誘導負荷を切り替える際にNIスイッチモジュールを保護する

更新しました Aug 27, 2019

使用製品

ハードウェア

  • PXI Relay Module

問題

誘導負荷(モーターやソレノイドなど)を切り替えること、モジュールの定格電圧を超える高電圧過渡現象が発生する場合があります。追加の保護がなければ、これらの過渡現象はモジュールの動作を妨げ、リレーの寿命に影響を与える可能性があります。これらの過渡現象からスイッチモジュールを保護するにはどうすればよいですか?

解決策

誘導負荷は、巻線のコンダクタを搭載する製品群において設計上不可欠なコンポーネントです。誘導負荷の例としては、リレーコイル、モーター、およびソレノイドコイルなどがあります。このタイプの負荷は、電流が通過する際にエネルギーを蓄積するため、スイッチング時に適切な処理が必要となります。誘導負荷電流が遮断された場合、蓄積エネルギーが別の場所に移動しなければいけません。
 

他に電流が流れる経路がない場合、絶縁破壊およびアーク放電が発生するまで高電圧が生成されます。この電圧はV = L (dI/dt)の式に基づき大変高くなる可能性があります。この式のVはインダクタンスにかかる電圧を示し、Lは負荷のインダクタンス、(dI/dt)は時間に対する電流変化の比率を示します。インダクタンスにおける電流の変化が速いほど高電圧になります。この高電圧(フライバック電圧)は干渉の原因となり、これによりスイッチングを行っているデバイスまたは近接したデバイスが不要な動作をする原因となる場合があります。高電圧および蓄積エネルギーはリレー接点を劣化させて製品の寿命を縮めるため、予定より早いメンテナンスまたはスイッチモジュールの交換が必要になります。
 

フライバック電圧は、さまざまな方法で制限することができます。使用する方法は、回路のDCまたはAC特性によって異なります。

 

 

DC誘導負荷

図1は、誘導負荷(例: ソレノイド、リレーコイル、モーターなど)にダイオードが並列に配置された状態を示しています。このダイオードは、電流がリレーによって中断された場合に、インダクタ電流が流れる経路を提供します。このダイオードがない場合、コイル全体の電圧は、回路の絶縁破壊電圧またはコイルの寄生回路要素によってのみ制限されます。この電圧は、公称回路電圧が低い(例: 5 V)場合でも、振幅がキロボルトになることがあります。


ダイオードは、逆方向降伏電圧が誘導性負荷を駆動する電圧よりも大きくなるように選択する必要があります。 ダイオードの電圧定格は、データシートのDC遮断電圧である「VR」を見ることで確認できます。電流定格は、負荷に流れる最大電流以上でなければなりません。これは、ダイオードの「順方向電流」仕様です。このダイオードの位置は、負荷に近いほど理想的です。

● **短い問題 1**
誘導負荷保護の記事によると、ダイオードの電圧定格はデータシートのどの値で確認できるか。
● **短い問題 2**
誘導負荷保護の記事のうち、「ダイオードは、逆方向降伏電圧」を含む語句から始め、「ードの位置は、負荷に近いほど理想的です。」の後で終わる部分を、一字も変えずに出力してください。
● **短い問題 3**
誘導負荷保護の記事を、最後に示された文の後から書き継ぐこと。
行は、誘導負荷保護の記事とは別の出典から取ったものです。

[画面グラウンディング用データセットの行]
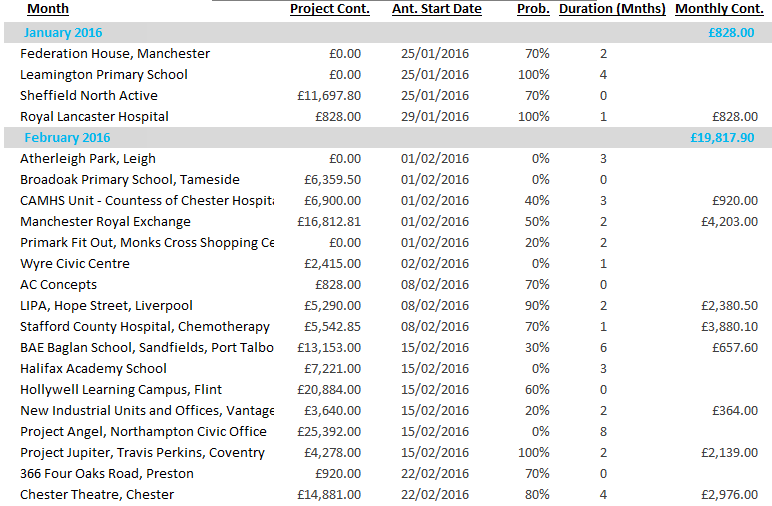Viewport: 772px width, 506px height.
Task: Click the Prob. column header
Action: point(532,9)
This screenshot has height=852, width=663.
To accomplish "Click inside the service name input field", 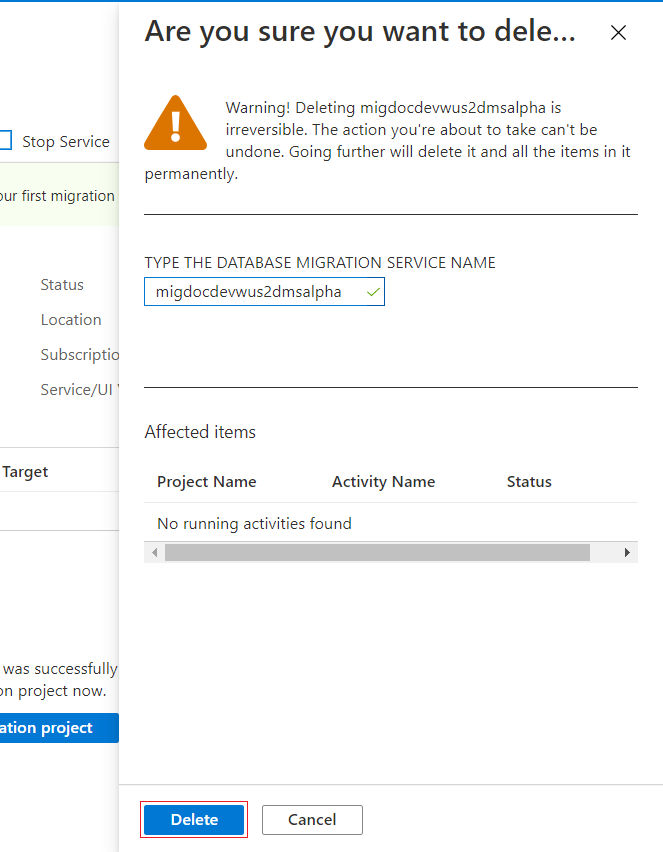I will 250,291.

● **タスクの回答 1**
DC遮断電圧である「VR」で確認できます。

● **タスクの回答 2**
ダイオードは、逆方向降伏電圧が誘導性負荷を駆動する電圧よりも大きくなるように選択する必要があります。 ダイオードの電圧定格は、データシートのDC遮断電圧である「VR」を見ることで確認できます。電流定格は、負荷に流れる最大電流以上でなければなりません。これは、ダイオードの「順方向電流」仕様です。このダイオードの位置は、負荷に近いほど理想的です。

● **タスクの回答 3**
 



図1. DC誘導負荷の過渡保護
 

 

 

AC誘導負荷

電源は正または負の電圧であるため、ダイオード1つのみではAC回路の過渡電圧を制御できません。一般的な過渡電圧の制限方法は、金属酸化物バリスタ(MOV)を使用します。この手法は、過渡電圧をMOV定格で定義されたレベルに低減します。
 

MOVは、過渡電圧を所定のレベルに「クランプ」するように機能します。 それらは非常に速く作用し、ナノ秒以下で非常に高いインピーダンスから非常に低いインピーダンスになります。ただし、MOVが適切にサイズを調整することは、故障する電圧と吸収しなければならないエネルギーの両方にとって重要です。

経験則では、MOVの電圧定格を公称システム電圧よりも10~25%高い値に設定します。MOVのもう1つの重要なパラメータは、エネルギー定格です。MOVは、負荷に蓄積されたエネルギーを放散するサイズにする必要があります。これは、「ロードダンプエネルギー」または「最大吸収」と呼ばれる場合があります。ただし、単位は常にジュールになります。MOVベンダはピーク電流(Ip)の仕様を定めています。
 

誘導負荷以外にも過渡信号の原因になるものがあります。AC回路では、電源自体が原因になることがあります。AC電源ラインには高電圧過渡信号が存在する場合が多く、保護する必要があります。MOVを使用して、この過渡信号を制限することも可能です。
 

他の部品と同じように、劣化が生じます。MOVは通常、短絡回路としては効果はありません。そのため、MOVと直列に的確なサイズのヒューズを取り付けます。図2は、MOVで保護しているACシステムを示します。 ここでもMOVの位置は、負荷に近いほど理想的です。



図2. MOVを使用したAC回路保護
 

 

 

その他の方法

その他に高電圧過渡を制限する有効な方法として、スナバ回路を使用する方法があります。スナバ回路はDCまたはACアプリケーションのいずれかで使用することができ、上記の方法以外の制限方法を提供します。スナバ回路は多種多様で複雑なため、この方法はここでは述べません。